Whether your child’s security blanket is an actual blanket, a soft toy or even a parachute, this story is one to share.
Parachute, written by Danny Parker and illustrated by Matt Ottley, is the story of a little boy named Toby. Toby wears a parachute all the time. Apart from the fact that he finds it ‘useful for getting out of bed in the morning’ (climbing down from the top bunk can seem rather high….), Toby’s parachute is handy in dealing with all sorts of daily obstacles and challenges, whether they be in the playground or at home.
One day, Toby’s cat, Henry, gets stuck in a tree. Toby, on a rescue mission, climbs the tree and then gently lowers Henry to the ground in his parachute. With Henry safe, Toby suddenly finds himself alone and parachute-free. Although his imagination runs a little wild, Toby takes his descent step-by-step and makes it safely to the ground.
I don’t ordinarily like to give away the ending of stories however in this case, the sentimental words are too sweet not to share:
“As time passed, Toby needed his parachute less and less.

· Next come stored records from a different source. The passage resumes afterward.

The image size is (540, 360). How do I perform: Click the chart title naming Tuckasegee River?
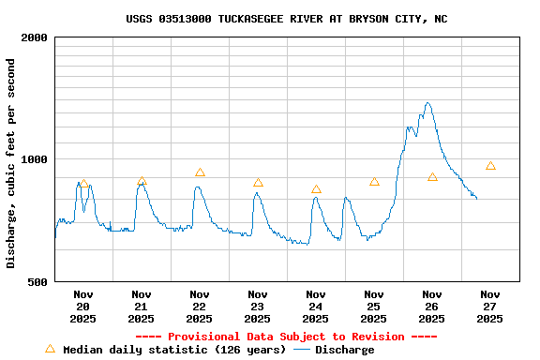286,19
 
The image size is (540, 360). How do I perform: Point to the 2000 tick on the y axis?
35,38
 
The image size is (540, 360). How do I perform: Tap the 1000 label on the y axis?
35,159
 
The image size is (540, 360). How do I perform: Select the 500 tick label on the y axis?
38,281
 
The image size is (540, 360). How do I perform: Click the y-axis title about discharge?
11,163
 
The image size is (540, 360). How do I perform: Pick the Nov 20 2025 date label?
82,307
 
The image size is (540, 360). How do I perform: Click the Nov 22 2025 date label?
199,307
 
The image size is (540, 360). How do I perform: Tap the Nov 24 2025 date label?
315,307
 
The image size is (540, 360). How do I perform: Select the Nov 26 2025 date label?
431,307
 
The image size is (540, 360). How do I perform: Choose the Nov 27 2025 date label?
489,307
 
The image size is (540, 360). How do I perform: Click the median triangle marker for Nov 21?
142,181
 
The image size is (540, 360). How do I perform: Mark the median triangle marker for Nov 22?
200,172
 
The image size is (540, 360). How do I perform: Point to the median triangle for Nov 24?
316,189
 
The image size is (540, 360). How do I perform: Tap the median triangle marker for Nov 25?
374,182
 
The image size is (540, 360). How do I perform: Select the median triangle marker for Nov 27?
490,166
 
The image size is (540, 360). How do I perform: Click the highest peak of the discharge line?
428,103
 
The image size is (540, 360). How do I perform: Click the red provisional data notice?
286,337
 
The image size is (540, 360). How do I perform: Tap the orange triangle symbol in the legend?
50,349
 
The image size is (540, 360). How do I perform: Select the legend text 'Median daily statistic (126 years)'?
174,350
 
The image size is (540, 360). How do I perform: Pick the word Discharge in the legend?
344,350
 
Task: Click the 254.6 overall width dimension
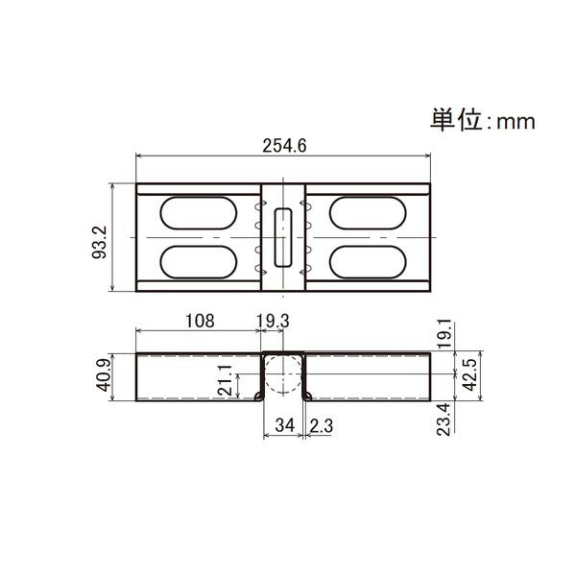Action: pos(284,145)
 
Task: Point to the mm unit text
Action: pos(514,123)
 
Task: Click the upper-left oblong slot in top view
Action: pos(196,212)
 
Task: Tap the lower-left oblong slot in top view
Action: pos(196,261)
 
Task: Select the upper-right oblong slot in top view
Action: pos(371,212)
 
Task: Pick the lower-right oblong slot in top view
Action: pos(371,261)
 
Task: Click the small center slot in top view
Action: pos(283,236)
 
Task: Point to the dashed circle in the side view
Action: pos(284,373)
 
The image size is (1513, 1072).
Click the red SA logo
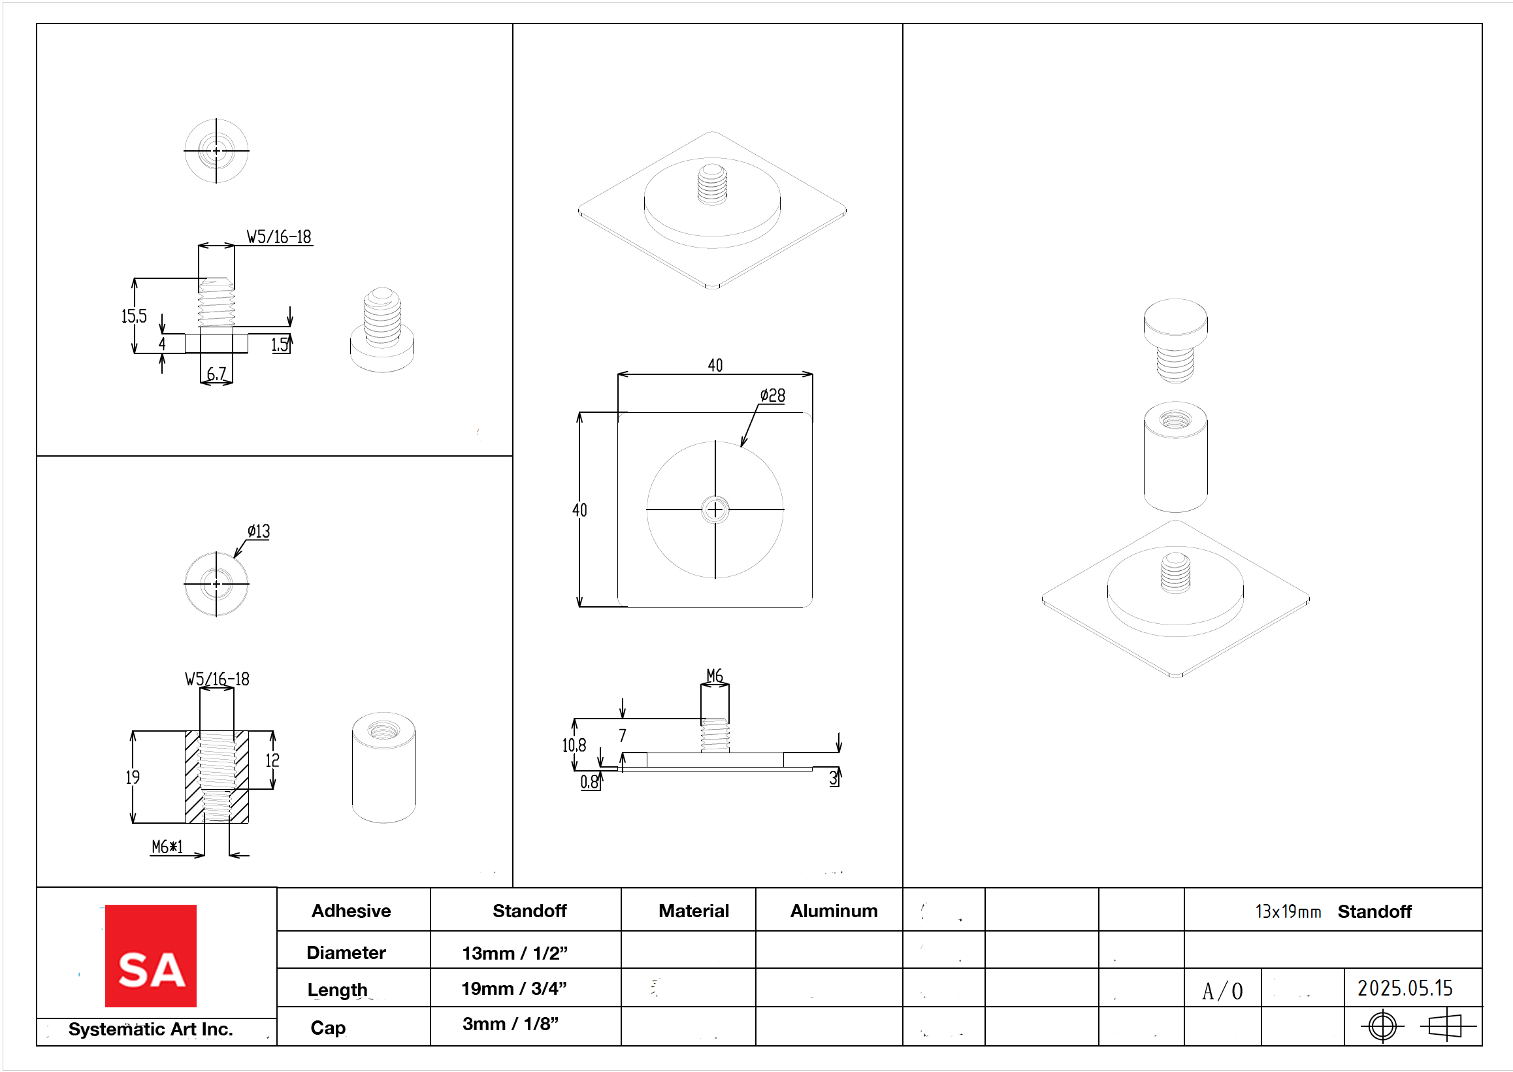[x=150, y=955]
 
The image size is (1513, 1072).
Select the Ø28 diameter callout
[x=772, y=395]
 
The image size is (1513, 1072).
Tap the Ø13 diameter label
[x=259, y=531]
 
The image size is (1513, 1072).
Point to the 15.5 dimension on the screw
[x=133, y=316]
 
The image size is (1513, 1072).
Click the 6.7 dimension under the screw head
[x=216, y=374]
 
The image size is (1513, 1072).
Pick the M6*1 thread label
[x=167, y=846]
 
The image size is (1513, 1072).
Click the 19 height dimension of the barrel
[x=133, y=777]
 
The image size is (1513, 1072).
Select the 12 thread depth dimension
[x=272, y=760]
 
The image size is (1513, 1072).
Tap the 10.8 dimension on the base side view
[x=574, y=745]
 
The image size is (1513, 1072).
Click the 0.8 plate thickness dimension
[x=589, y=782]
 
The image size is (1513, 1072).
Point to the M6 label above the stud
[x=714, y=675]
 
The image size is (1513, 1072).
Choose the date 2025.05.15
[x=1405, y=988]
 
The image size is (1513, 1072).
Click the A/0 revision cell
[x=1222, y=991]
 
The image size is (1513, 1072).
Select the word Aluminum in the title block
[x=834, y=911]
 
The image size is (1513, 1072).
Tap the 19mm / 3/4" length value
[x=513, y=988]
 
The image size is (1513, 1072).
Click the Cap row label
[x=328, y=1028]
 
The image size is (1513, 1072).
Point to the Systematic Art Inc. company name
[x=150, y=1029]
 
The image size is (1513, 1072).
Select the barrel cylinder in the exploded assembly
[x=1175, y=457]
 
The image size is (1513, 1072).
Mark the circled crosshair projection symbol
[x=1382, y=1026]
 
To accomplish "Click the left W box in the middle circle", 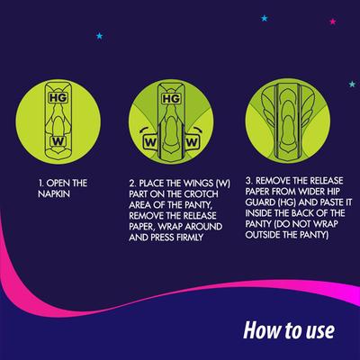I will click(x=150, y=141).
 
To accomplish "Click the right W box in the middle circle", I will click(x=193, y=141).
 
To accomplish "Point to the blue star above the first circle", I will click(x=99, y=36).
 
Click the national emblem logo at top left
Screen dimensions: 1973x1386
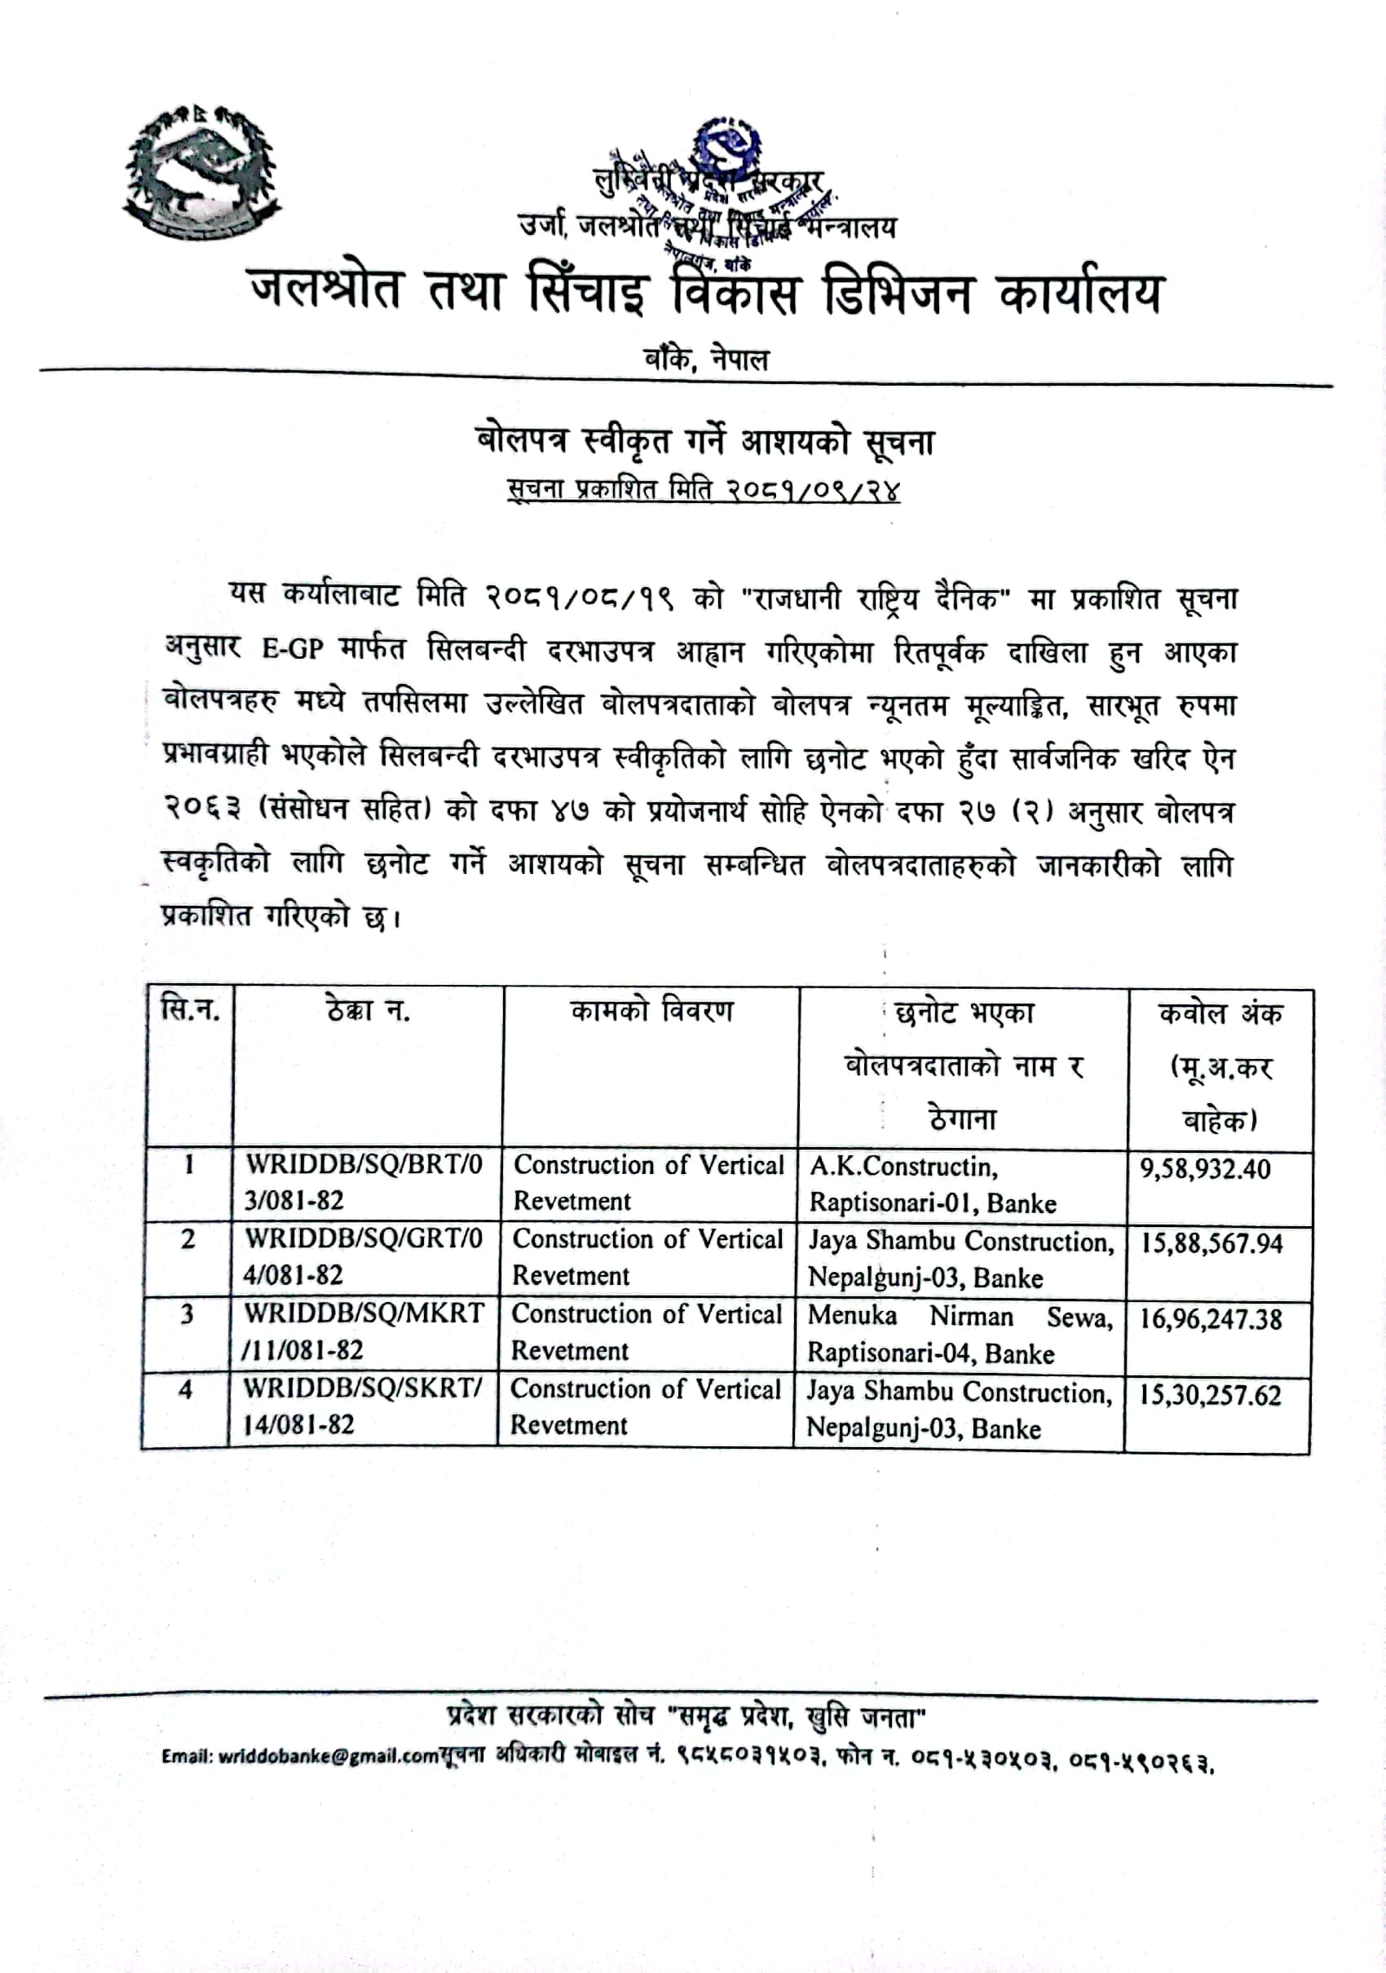[x=203, y=174]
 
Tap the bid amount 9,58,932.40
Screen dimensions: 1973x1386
[x=1205, y=1168]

And one day, he left it behind.”
Ottley’s illustrations are delicate and thoughtful, fitting for the sensitive subject matter. Importantly, he plays with perspective so that the things that loom large in Toby’s world at the beginning of the story – such as the bunk bed and an elephant at the zoo – are brought into new and more realistic perspective by the end.
Although told simply, the story has deeper messages about growing up, letting go of our ‘security blankets’ and perception of fears.
Parachute is suitable for children aged three and over. It’s available online at Fishpond.